The montage was originally envisioned as an introduction to Episode 1 but as Storer told Naugle, “People know Chicago – but no one has any idea who Carmen Berzatto is so we should on focus on him at the beginning.” The opening to Episode 1 contains old family photos of Carmy to establish the character while Episode 7, she says, “felt like a good point to have a love letter to Chicago, before we go on this epic journey with the one take.”

The intensity continues at the beginning of the series finale where Carmy is shown having ‘the mother of all anxiety attacks.’ This was a tricky scene for Naugle to pull off since it required showing Carmy having an anxiety attack on a surreal daytime cookery show and then showing him waking up from that bad dream in his apartment – only for the nightmare of flashbacks to continue.

She says, “We struggled with the exact pacing and what the most visceral images would be that we are flashing back to. We see flashes of lots of things in this sequence – his brother, his uncle, meat being sliced, stovetop flames, the ticket machine at the restaurant, the bear he encounters in the first episode, his abusive boss from Episode 2 – anything that might spike his anxiety.”

To counter balance this intensity, the next scene is a six minute shot in which the camera stays focused on Carmy in a monologue about his brother Michael. “This moment gives us a peek into his trauma in a way that we’ve not heard him say explicitly before,” says Naugle. “One of my first cuts of the scene had one or two angle changes, then I recut it with one angle change, until we realized it was more powerful without a cut. Jeremy can totally carry the performance. He has sadness in his eyes that makes you just wanna give him a hug.”

The shoot for the pilot took place in July 2021. Photography on the series was a month between February and March 2022, with all phases of editorial entirely remote. They cut on Adobe Premiere Pro with dailies loaded onto LucidLink hosted in the cloud and asset managed with Adobe’s Productions tool.

“Productions is the closest thing I’ve used to a traditional, Avid-style, multi-user environment where everyone has access to everything,” says Epstein. “We were constantly grabbing stuff from each other’s projects, everyone could access B-roll at all times, and we could ask our assistants for a quick assembly that we could then easily access.”

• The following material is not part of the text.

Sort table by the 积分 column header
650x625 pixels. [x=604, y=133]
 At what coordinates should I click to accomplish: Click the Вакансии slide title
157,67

A second season of The Bear began airing in June (before this issue of CinemaEditor went to press). With COVID rules relaxed, the team had far more  Post in New York although mostly they preferred to cut from home while filming was happening in Chicago. Editors may recognize the pace in the kitchen of The Bear as analogous to the deadline pressures they may have experiencedin the cutting room. On this show it appears the editorial atmosphere was at 180 degrees from the headache-inducing environment on screen.

“While our deadlines were tight, counterintuitively, the collaborative nature and overall vibe of production has been so smooth and seamless and pleasurable.” Epstein says. “In this case, life did not imitate art.